# New blanks cooking



## Bobostro61 (Apr 22, 2013)

Made these a little while ago.  They're still hot.

Translucent Black with white:







Purple Bronze, Misty Lavender, and Interference Violet.
Yes, My first three color pour!!








Finally, I actually made this one a few days ago but I just cut it up.  I believe its my best one to date.  Copper and Gold:


----------



## juteck (Apr 22, 2013)

Looking great.   Looking forward to seeing them in the round.  

I need to make some more practice time for myself.  I spent some time with Jonathon B and he showed me the consistency to look for before the jello blob takes over, to give great mixes like yours.


----------



## Bobostro61 (Apr 22, 2013)

Wow.  The bottom of the black and white blank looks quite interesting.


----------



## Bobostro61 (Apr 22, 2013)

juteck said:


> Looking great.   Looking forward to seeing them in the round.
> 
> I need to make some more practice time for myself.  I spent some time with Jonathon B and he showed me the consistency to look for before the jello blob takes over, to give great mixes like yours.



Pure luck my friend.  It's all been trial and error for me.  I'm still on my very first gallon on Silmar41.  BUT, gallon #2 has already been ordered.


----------



## 08K.80 (Apr 22, 2013)

That is going to be nice. On the left, it looks like a hand with feathers on it holding a childs hand on the right.


----------



## Neil (Apr 23, 2013)

Hi how would you compare Silmar to alumilite? Also do you use a pressure tank to remove bubbles? Ty Neil


----------



## Ambidex (Apr 23, 2013)

*blank*

Cant wait to see that black and white...very,very


----------



## Bobostro61 (Apr 23, 2013)

Neil said:


> Hi how would you compare Silmar to alumilite? Also do you use a pressure tank to remove bubbles?
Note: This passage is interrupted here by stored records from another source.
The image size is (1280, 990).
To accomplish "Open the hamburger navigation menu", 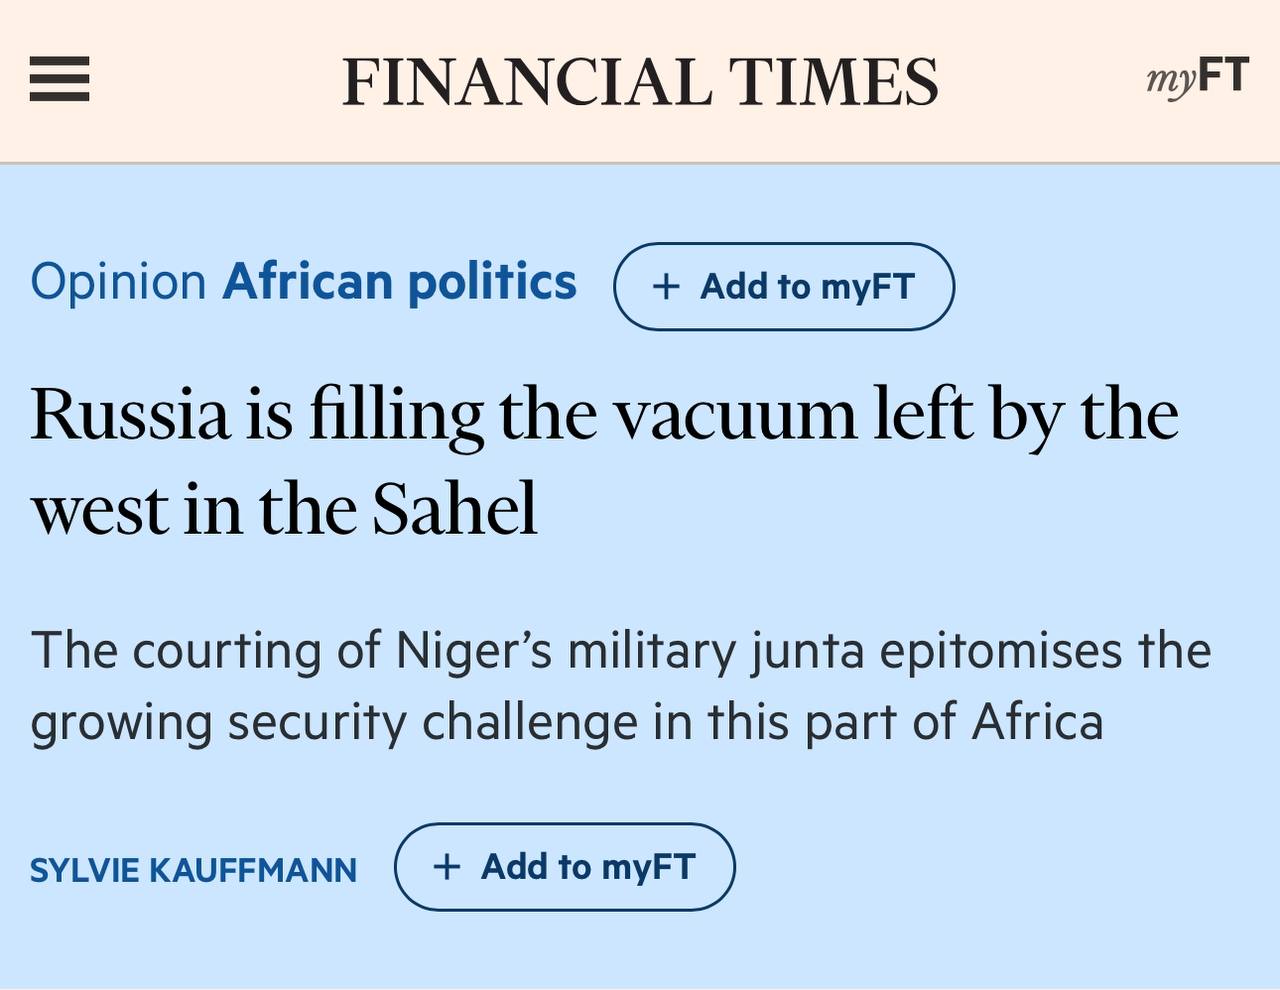I will coord(60,79).
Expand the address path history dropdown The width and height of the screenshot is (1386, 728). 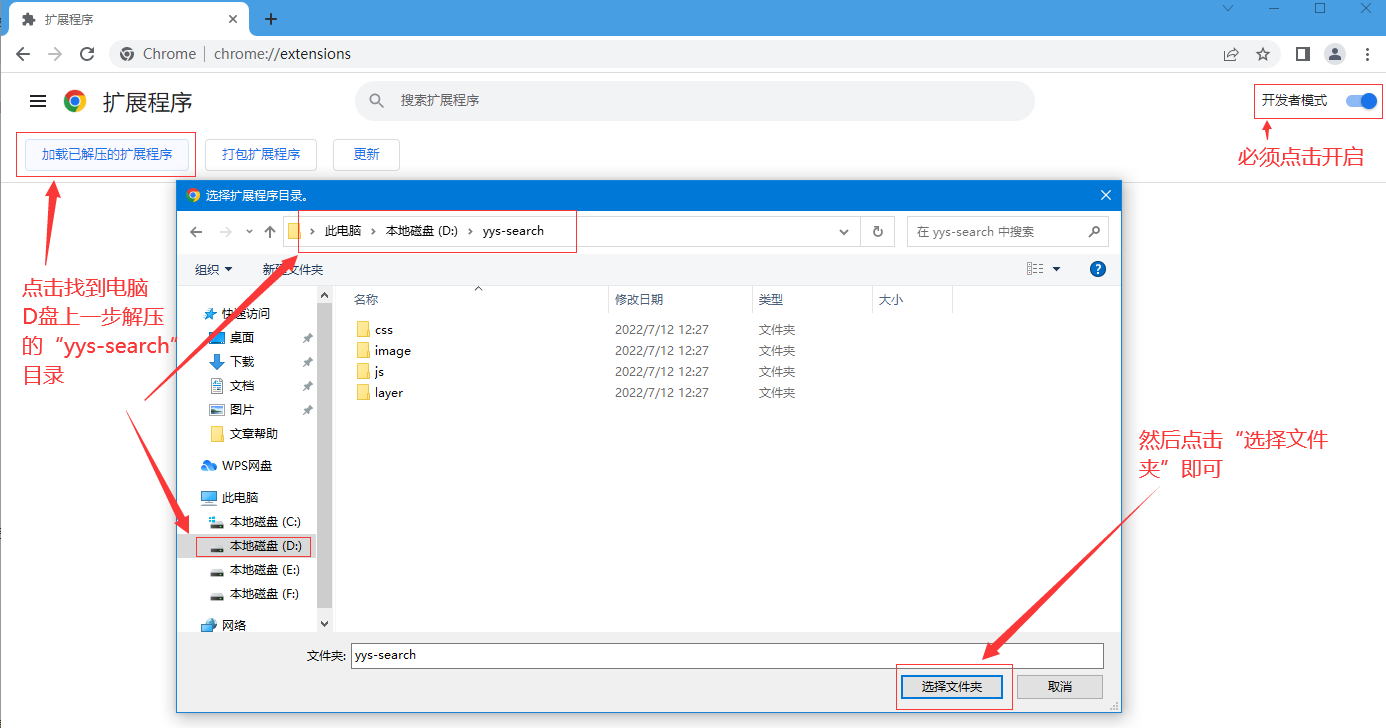pyautogui.click(x=845, y=232)
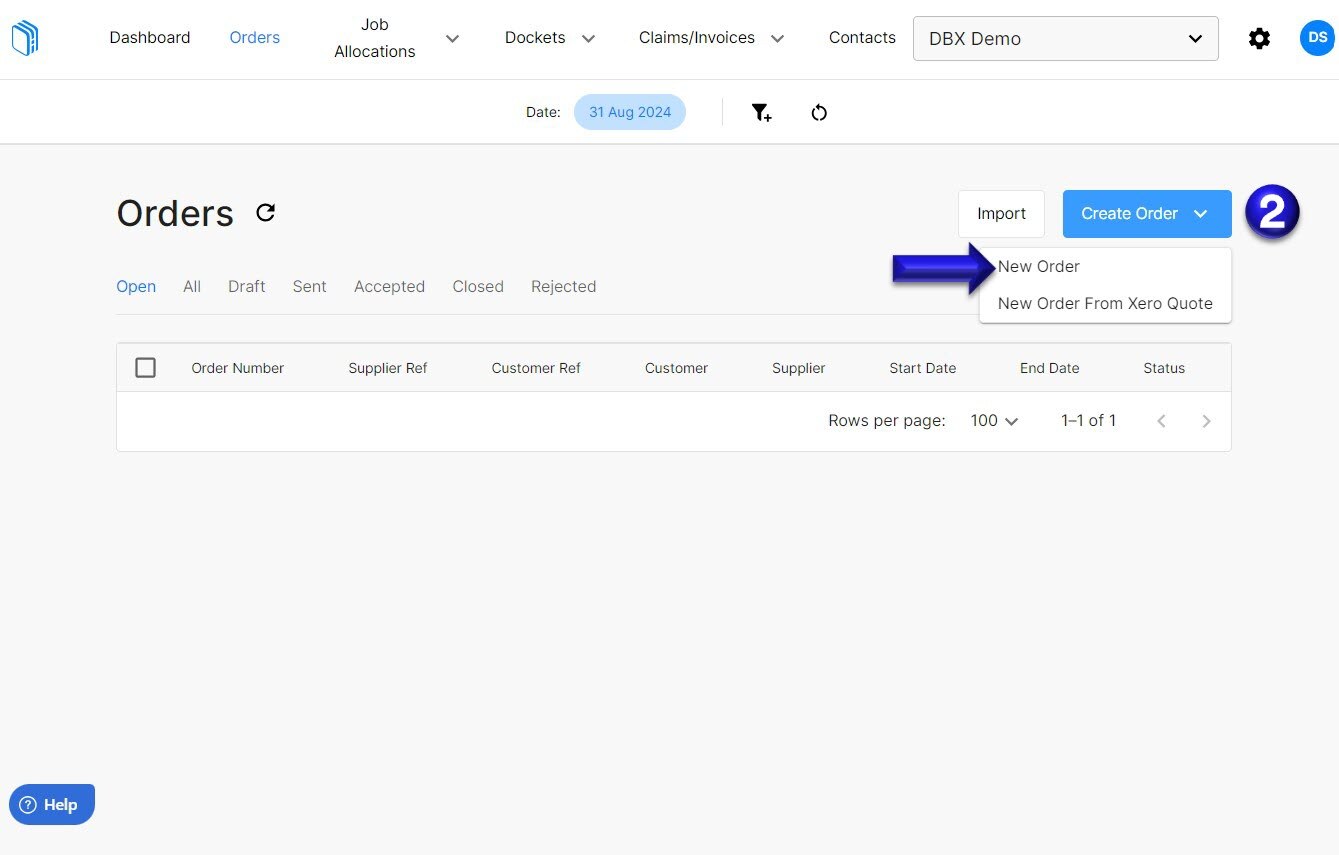Change the Rows per page value
The height and width of the screenshot is (855, 1339).
point(993,420)
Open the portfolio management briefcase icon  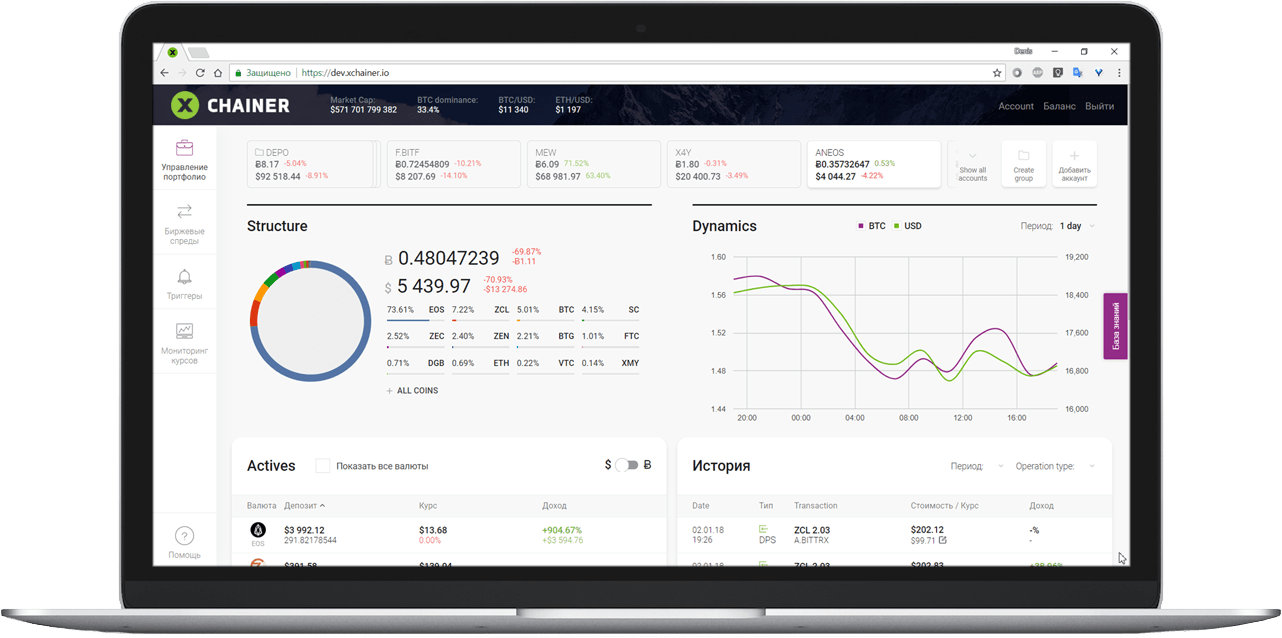[x=184, y=148]
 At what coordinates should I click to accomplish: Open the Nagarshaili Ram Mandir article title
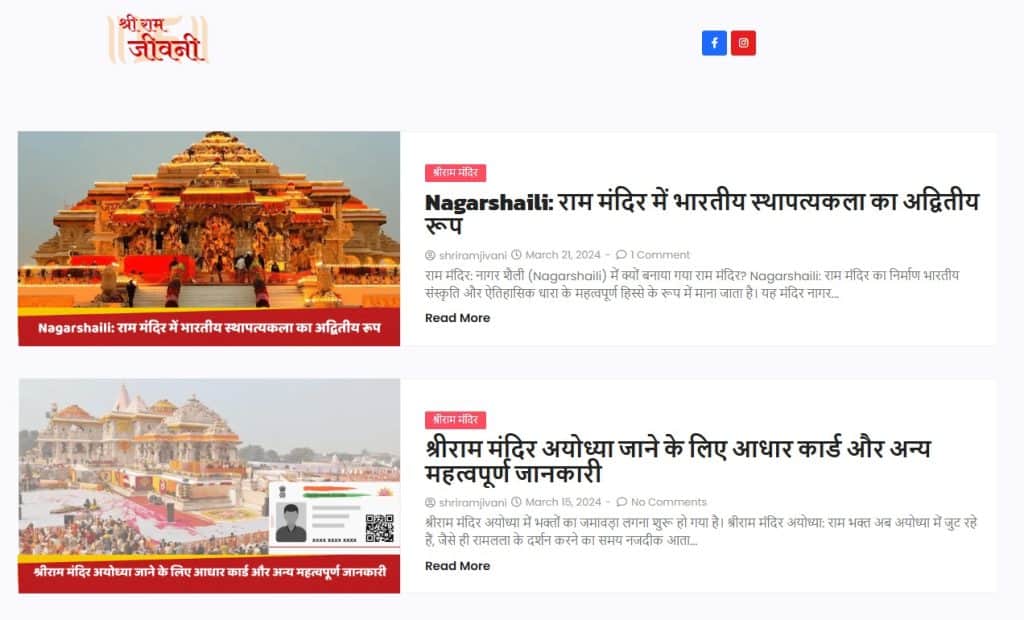coord(702,214)
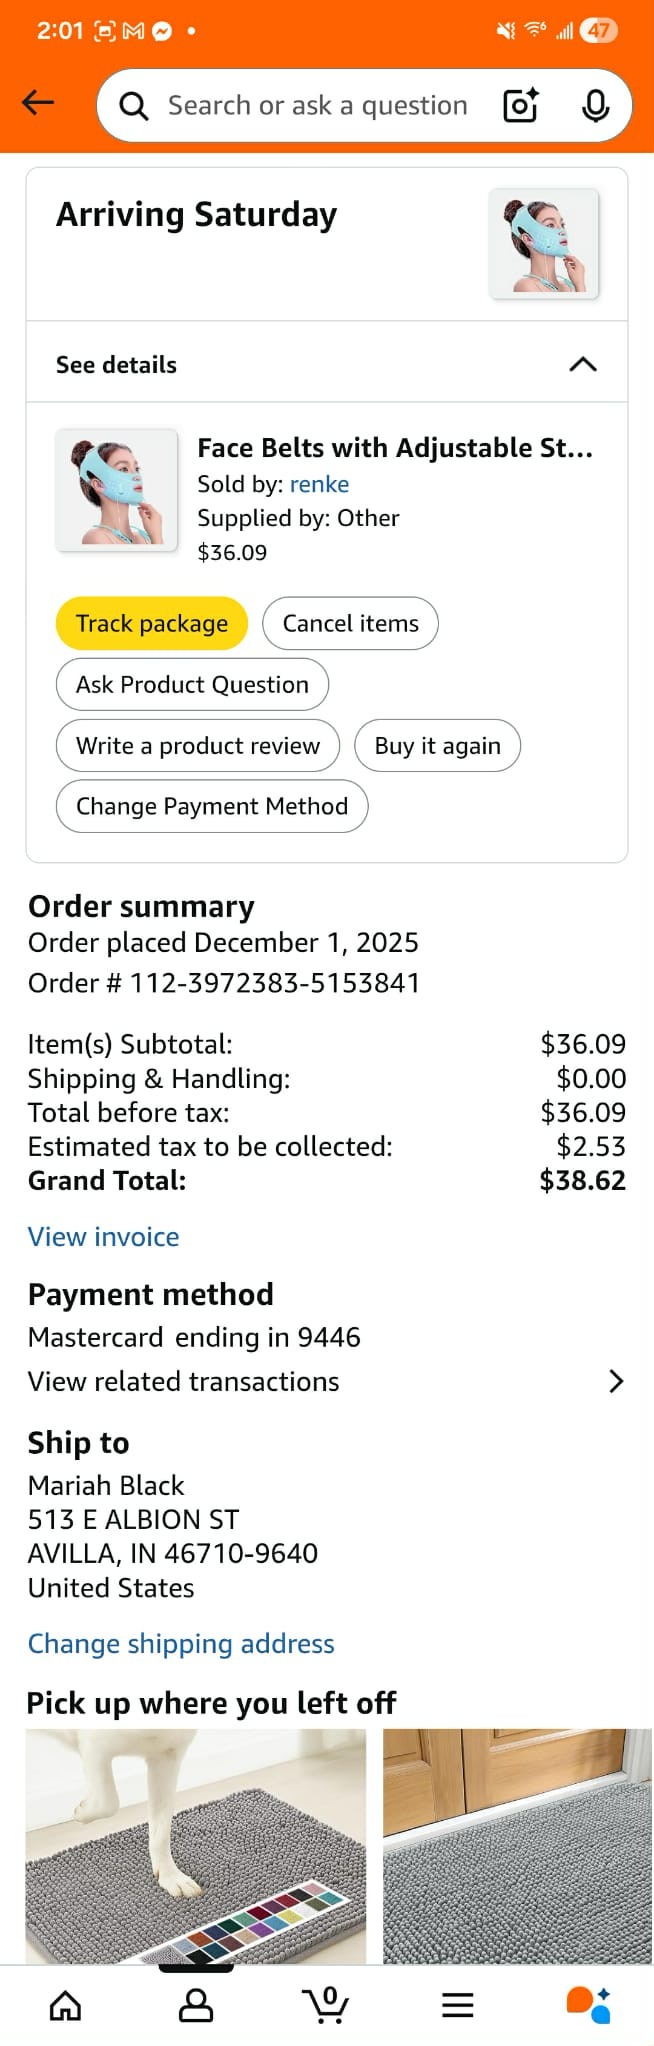Open the account profile tab

[196, 2004]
Ty Neil



I haven't used Alumilite yet so I can't really compare it.  Sorry.  As for the pressure pot, I don't have one.  I just stir really slow and careful to avoid as many bubbles as possible.


----------



## Bobostro61 (Apr 23, 2013)

Ambidex said:


> Cant wait to see that black and white...very,very



Thanks.  I can't wait either to see what they look like after turning.  Got them cut up, drilled, tubes and blanks painted black for tomorrow.


----------



## BeSquare (Apr 24, 2013)

Bobostro61 said:


> Ambidex said:
> 
> 
> > Cant wait to see that black and white...very,very
> ...



They look great, do you mind if I ask how long you let your colors sit before you start to mix them?  Just curious how different your method is from the one we've been using.


----------



## Bobostro61 (Apr 24, 2013)

BeSquare said:


> Bobostro61 said:
> 
> 
> > Ambidex said:
> ...



Nothing really out of the norm.  15 - 20 minutes.  I watch them and try to catch them right before the point of gelling up and pour at that time.


----------



## BeSquare (Apr 24, 2013)

Bobostro61 said:


> Nothing really out of the norm.  15 - 20 minutes.  I watch them and try to catch them right before the point of gelling up and pour at that time.



Thanks Bob! Trying my first pour that isn't in a tube this weekend, looking forward to seeing how it turns out.


----------



## Bobostro61 (Apr 25, 2013)

BeSquare said:


> Bobostro61 said:
> 
> 
> > Nothing really out of the norm.  15 - 20 minutes.  I watch them and try to catch them right before the point of gelling up and pour at that time.
> ...



Good luck!!  Don't worry, my first 6 or 8 pours turned out to be junk.  A couple I kept but the others ended up in the trash 'cause I wasn't sure about how to do everything.  Definitely a learning curve.  Someone said you won't get good until you're through your first gallon of resin.  It's true.  I'm almost finished with my first gallon and my blanks are finally starting to turn out decent.  Once mixed, stir slowly every so often to keep things from settling to the bottom of the mold and to reduce the air bubbles introduced into the resin.  I don't have a pressure pot so I have to live with the occasional bubble here and there.

Thanks, and good luck on your first pour again!


----------



## rickjake (May 9, 2013)

Bobostro61 said:


> Wow. The bottom of the black and white blank looks quite interesting.
> 
> 
> This one looks so ghostly! I love the blank!


----------